Si l'on avait souhaité instituer une telle structure, il eut été préférable de procéder plus clairement et d'adopter une formule semblable à celle choisie dans le cadre du plan de sauvetage du Crédit Lyonnais par exemple. Il eut fallu inscrire le produit des cessions en recettes du compte à charge pour lui d'abonder la SGGP à mesure de ses besoins.

Il reste que le maintien de la SGGP conduit à accentuer l'opacité qui entoure parfois le niveau des engagements de l'Etat. Et c'est aussi à juste titre que la Cour critique l'enregistrement des dépenses effectuées dans le cadre de l'opération portant sur le GAN.

A ce titre, la Cour fait d'abord observer que le niveau des garanties supportées par l'Etat a excédé le montant autorisé par l'article 40 de la loi de finances rectificative pour 1997 qui avait été plafonné en principal à 10,9 milliards. Elle indique que les garanties données en sus ont atteint près de 5 milliards de francs alors qu'aucune autorisation parlementaire n'est intervenue en de sens. La Cour poursuit en déplorant que ces garanties n'aient pas été inscrites dans les comptes de classe 8 de la comptabilité générale de l'Etat et qu'elles ne figurent pas dans le rapport annuel sur les opérations bénéficiant de la garantie de l'Etat adressé au Parlement, situation qu'elle estime anormale.

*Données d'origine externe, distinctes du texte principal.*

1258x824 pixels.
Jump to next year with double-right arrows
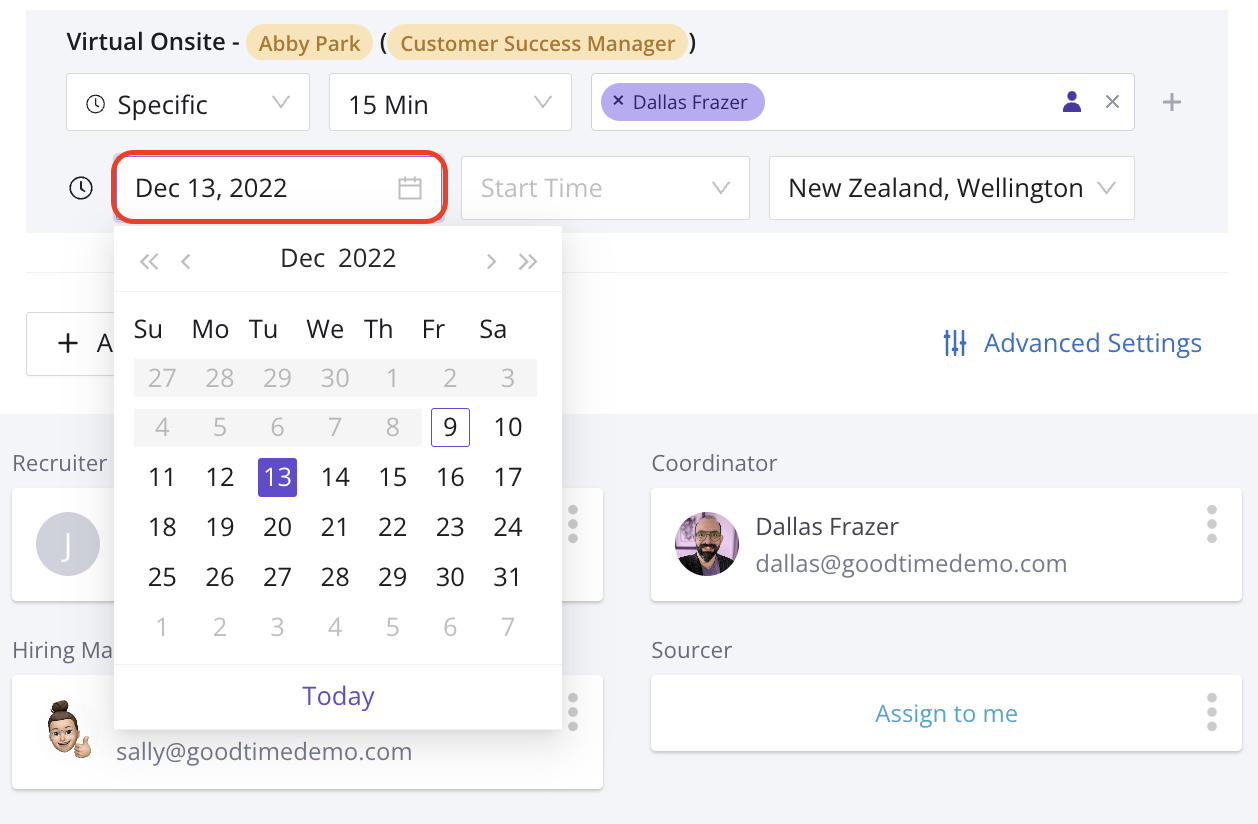(528, 262)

Ces observations ne sont que la suite logique du choix critiquable de confier de plus en plus souvent à des structures " para-étatiques " la gestion de deniers publics sans contrôle parlementaire. La multiplication des entités contrôlées de fait par l'Etat mais juridiquement distinctes de lui s'accompagne d'une série de débudgétisations qui, pour être commodes pour l'exécutif, entraînent une dilution des pouvoirs du Parlement contraire à l'esprit de nos institutions.

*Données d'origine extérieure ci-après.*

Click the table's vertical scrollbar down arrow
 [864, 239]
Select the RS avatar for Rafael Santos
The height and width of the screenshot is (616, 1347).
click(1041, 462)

On peut se demander au passage si l'une des commodités de la solution choisie ne consiste pas dans les facilités offertes par une gestion de trésorerie dans le cadre de la SGGP plutôt que dans le cadre normal de la gestion de trésorerie par l'Etat. C'est en tout cas la question qu'amène à se poser le déséquilibre entre les produits logés dans la SGGP et le niveau de ses engagements qui s'élèvent respectivement à 25 et 16 milliards de francs.

A ce propos, le secrétaire d'Etat au budget a en quelque sorte admis les anomalies constatées par la Cour. Il a en effet annoncé que l'excédent des ressources de la SGGP serait versé en recettes du CAS pour une somme qu'il est possible d'estimer à 9 milliards de francs8(*). Compte tenu de la nature des recettes du CAS qui sont précisément définies, cette affectation n'est envisageable qu'à condition d'admettre que les produits qui en sont l'objet ne constituent pas des recettes propres à la SGGP.

Il serait dans ces conditions plus normal que le CAS retrace l'ensemble des recettes et des charges de garanties liées au transfert du GAN au secteur privé.